Local government is squirming. Chancellor George Osborne wants our views on how to reduce the current £156 billion budget deficit. Recently he said every public spending programme must be scrutinised to determine whether it's essential and if so, how it can be carried out more economically.

As part of this initiative, local government is under the microscope. Often out-of-step with the communities it serves, tardy and wasteful, the public sector is about to take a well-deserved shoeing. But this need not lead to further service cuts. Before we get started on big salaries and payoffs, here are some examples of the sort of local government profligacy you'd think might be reined in.

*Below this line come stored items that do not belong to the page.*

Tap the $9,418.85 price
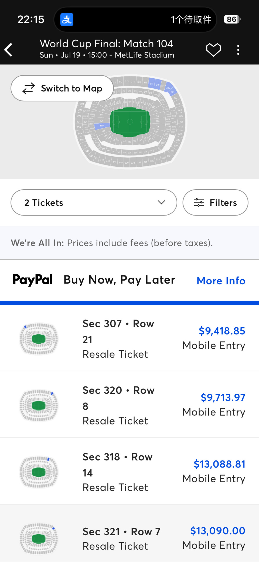pyautogui.click(x=222, y=331)

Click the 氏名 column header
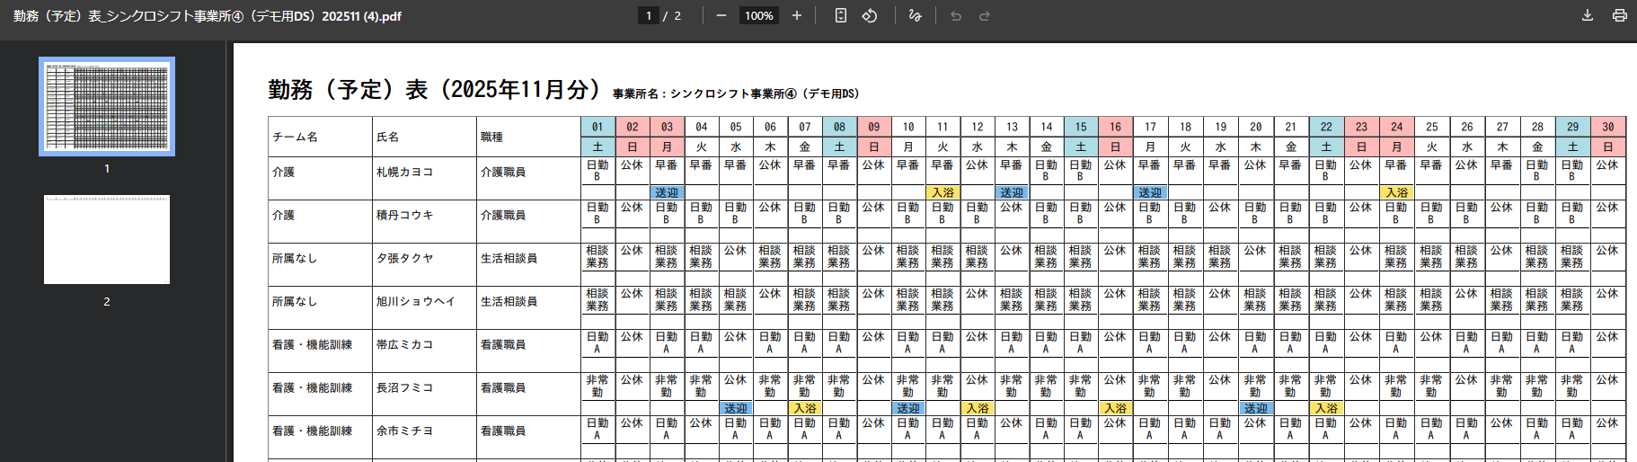coord(388,138)
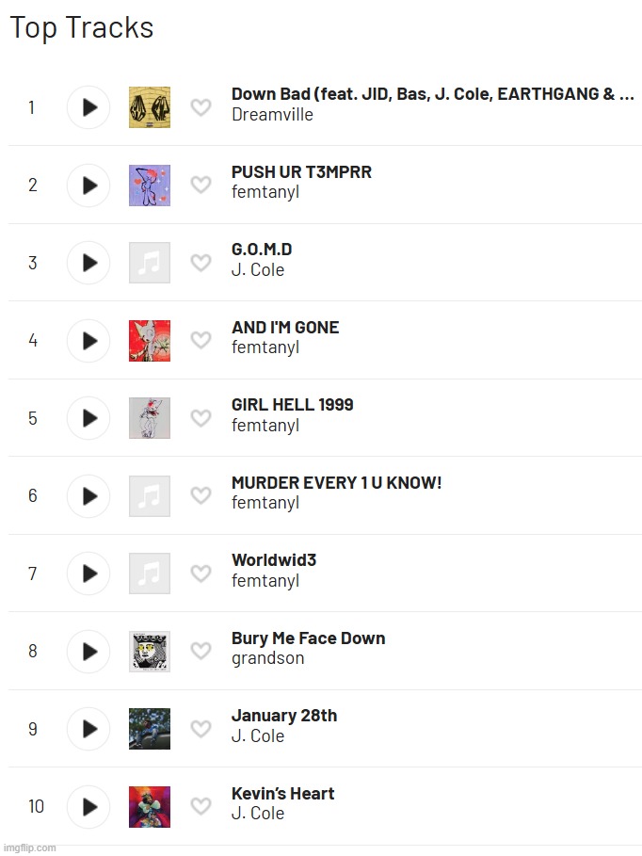Heart the Worldwid3 track
Viewport: 642px width, 856px height.
point(201,573)
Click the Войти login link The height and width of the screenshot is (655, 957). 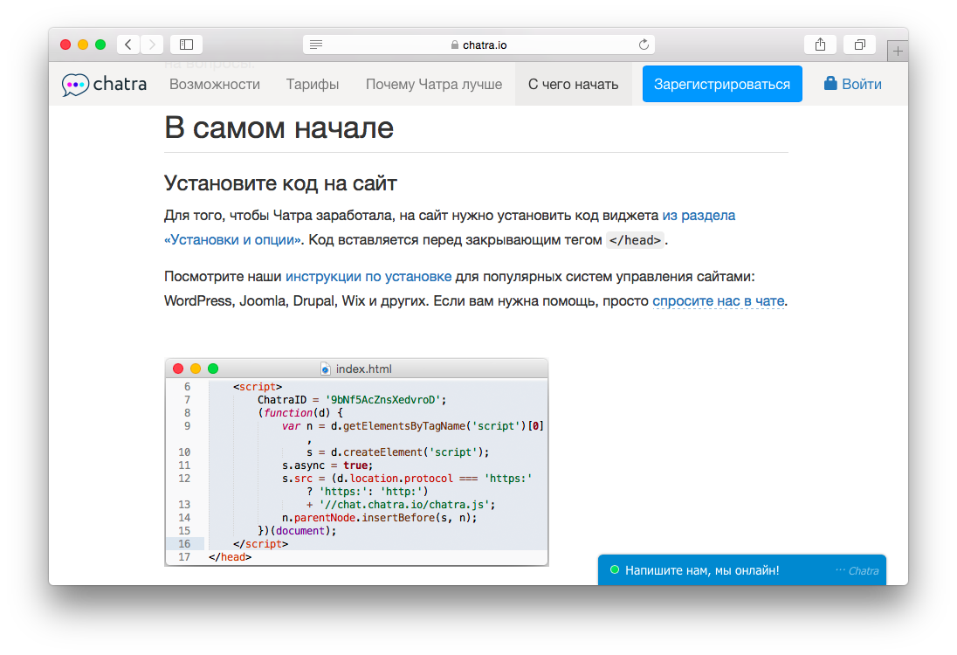click(852, 85)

£5 million a year - spent by several councils on permanent staff and offices in Brussels, to liaise with MEPs.

£1.65 million
- the total cost to several councils for 'topple-testing', to ensure gravestones are safe.

£1.4 million
- spent on 'morale-boosting' trips. Staff from Lewisham stayed in a spa hotel in Kent which cost £10,635. Richmond spent £85,980 on thirteen staff away days. Mansfield Council found £17,066 to send staff to a ‘senior management team workshop’. Forest Heath Council in Suffolk likes to ‘integrate' new staff at Center Parcs, while Windsor Council preferred a £2,100 ‘team-building’ trip to Legoland. Gedling Council in Nottingham paid £1,000 for go-karting, archery lessons, and Laser Quest.

£750,000
- blown by Cambridgeshire Council on additional staff, leaflets, a hotline, promotional DVDs and coffee mornings, to find out whether residents wanted to switch control of their properties to a housing association. Just 269 people replied, which makes the cost of each response £2,788.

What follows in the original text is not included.